The kind of potholes that infuriate motorists.
The kind of potholes that infuriate motorists.

Only 1.5 per cent of Lincolnshire’s 654 miles of council-run A roads are plagued by potholes or bumps.

Surprise statistics show that under ten miles of the road network across the county are judged to be in need of maintenance.

Inspections in 2018 were carried out by scanner machines, identifying sections of road worn by use or affected by ruts, bumps and potholes.

And the figure for Lincolnshire was down from 1.9 per cent in 2016, even though the county council has had to cut its spending.

For B roads, the figure is 2.6 per cent in need of maintenance, down from 3.5 per cent in 2016, and for C roads, it is 5.4 per cent, down from 6.5 per cent.
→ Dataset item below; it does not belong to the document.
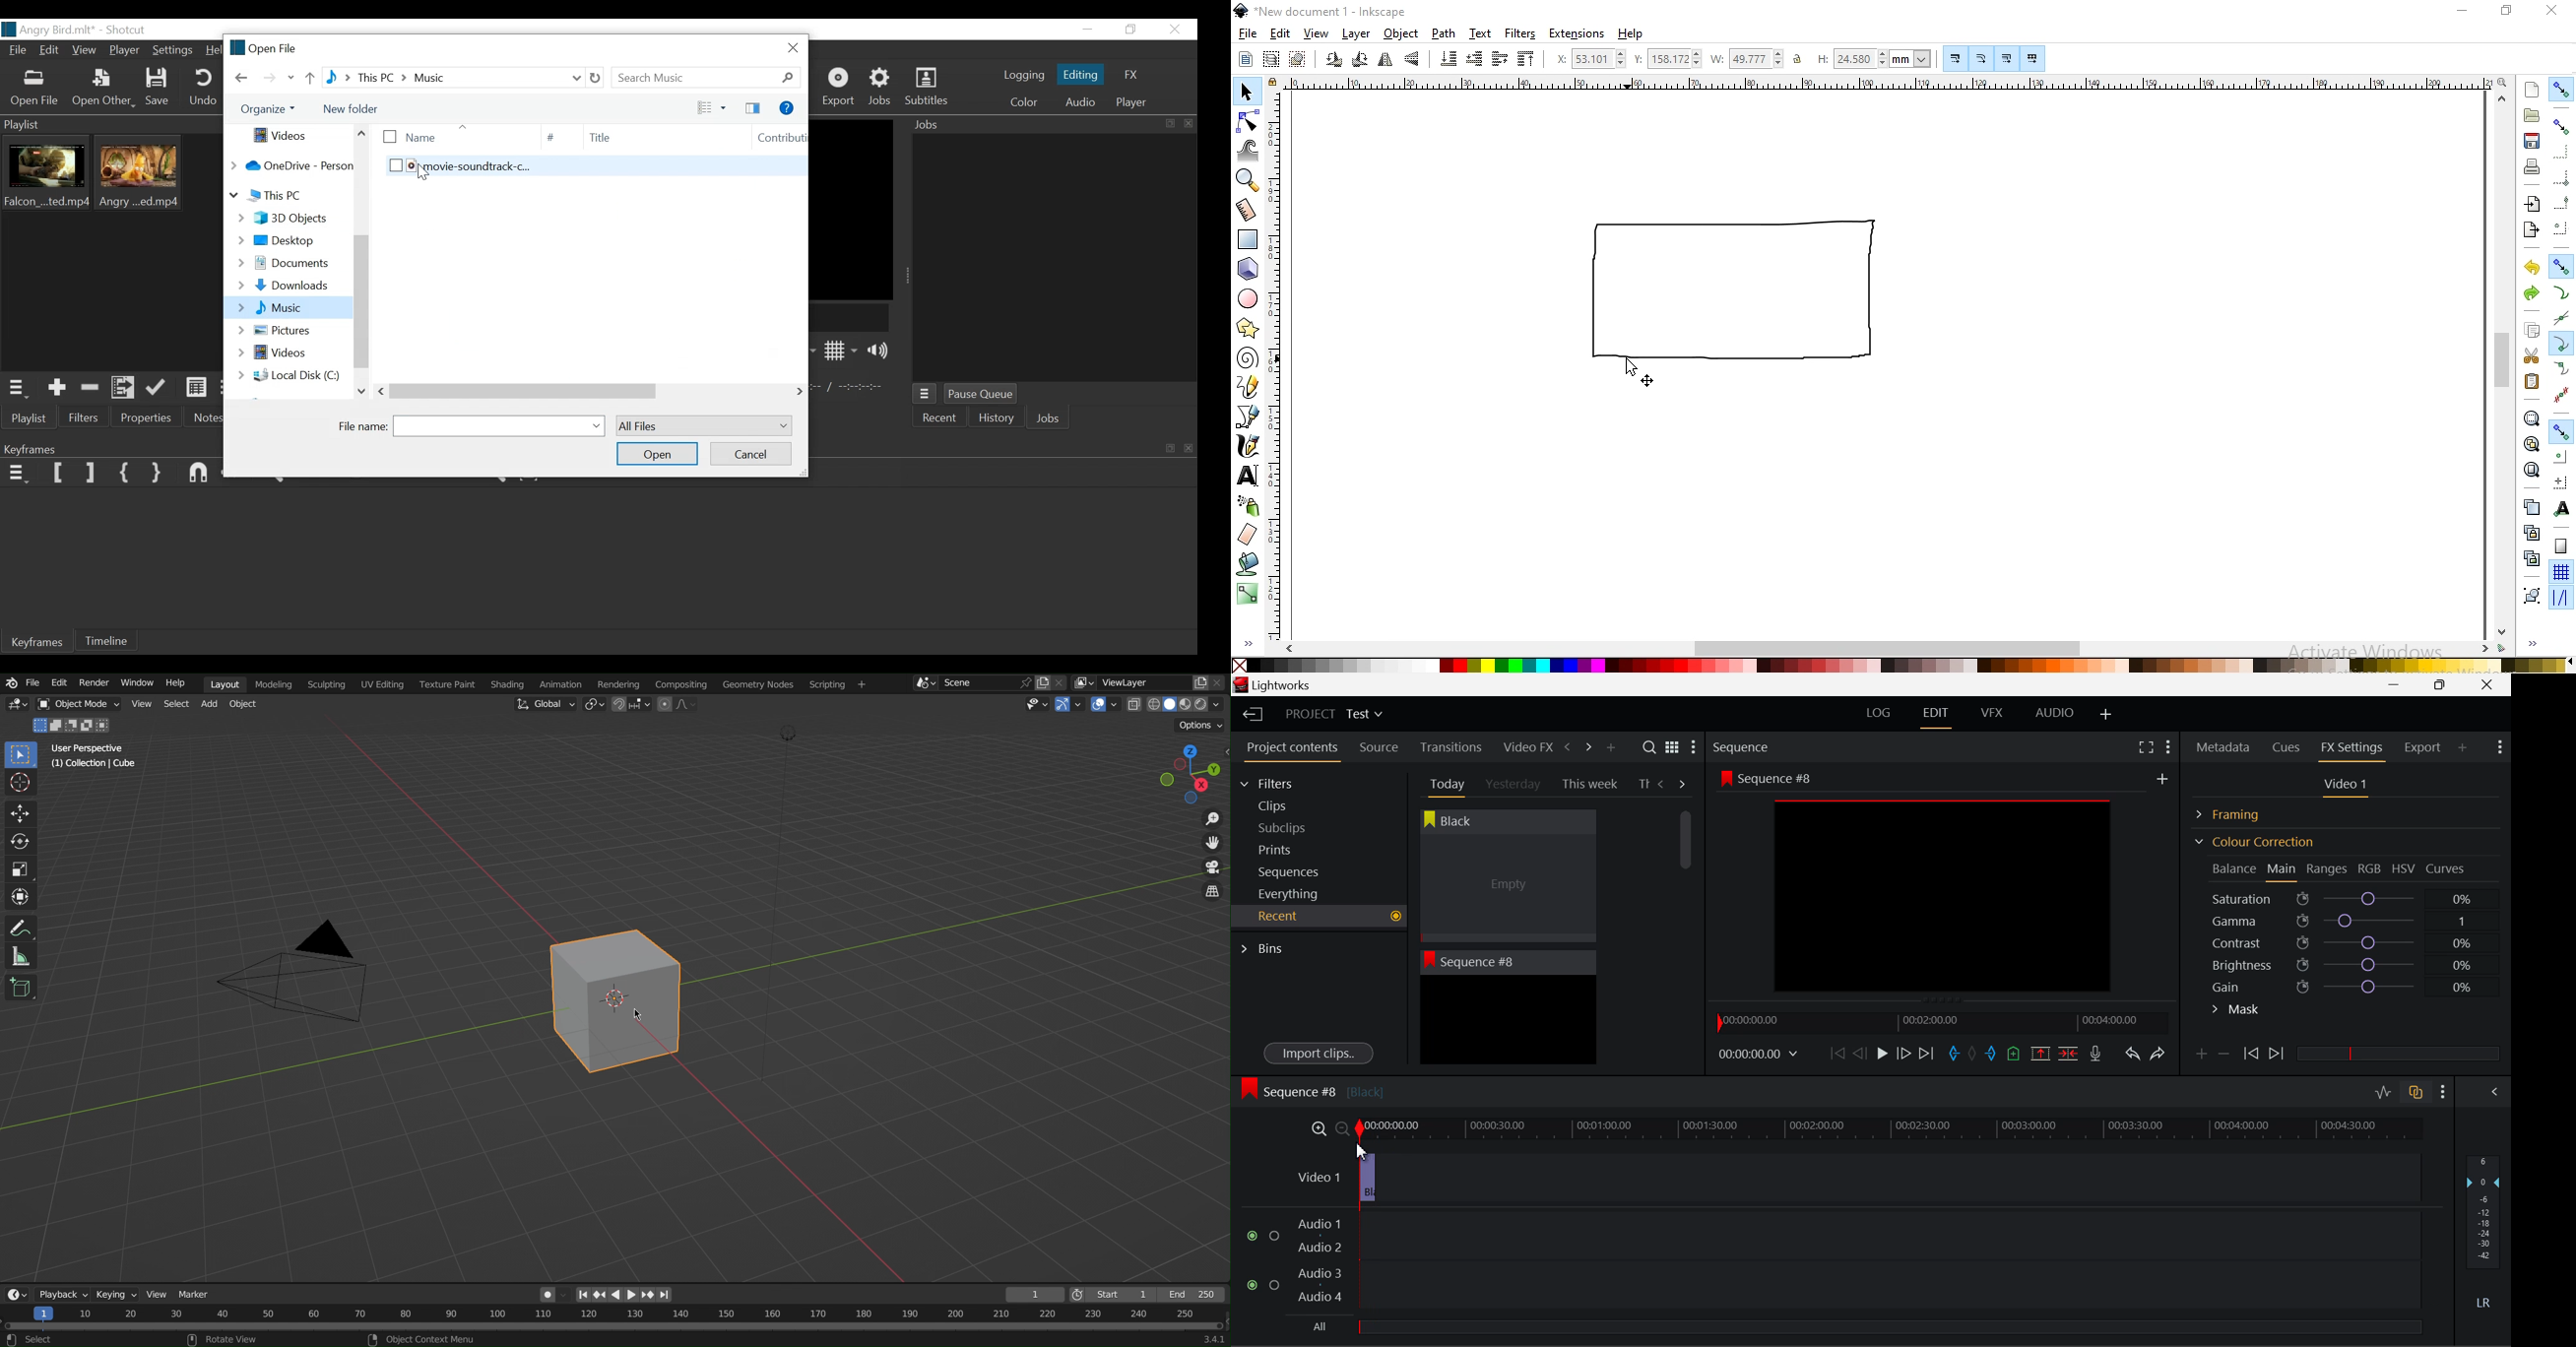 Image resolution: width=2576 pixels, height=1372 pixels. What do you see at coordinates (2327, 870) in the screenshot?
I see `Ranges` at bounding box center [2327, 870].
Coun Richard Davies, executive member for highways at the council, said: “With 5,500 miles of road to maintain in total and only limited funding, we have to prioritise our busiest routes.

“But these figures reflect that our efforts are paying off, although there is clearly more work to be done.

“We have spent about £61 million on highways maintenance in the past year, with a further £66 million earmarked for repairs this year.

“Although that sounds like a lot of money, it’s nowhere near the hundreds of millions we would need to bring our roads up to the standard we’d like. So we continue to push the government for fairer funding for Lincolnshire.

“If councils here received the national average, we’d benefit from £116 million of extra funding every year. That would make a massive difference.”

The statistics show that 29 per cent of the county’s unclassified roads, or small lanes, are needing maintenance.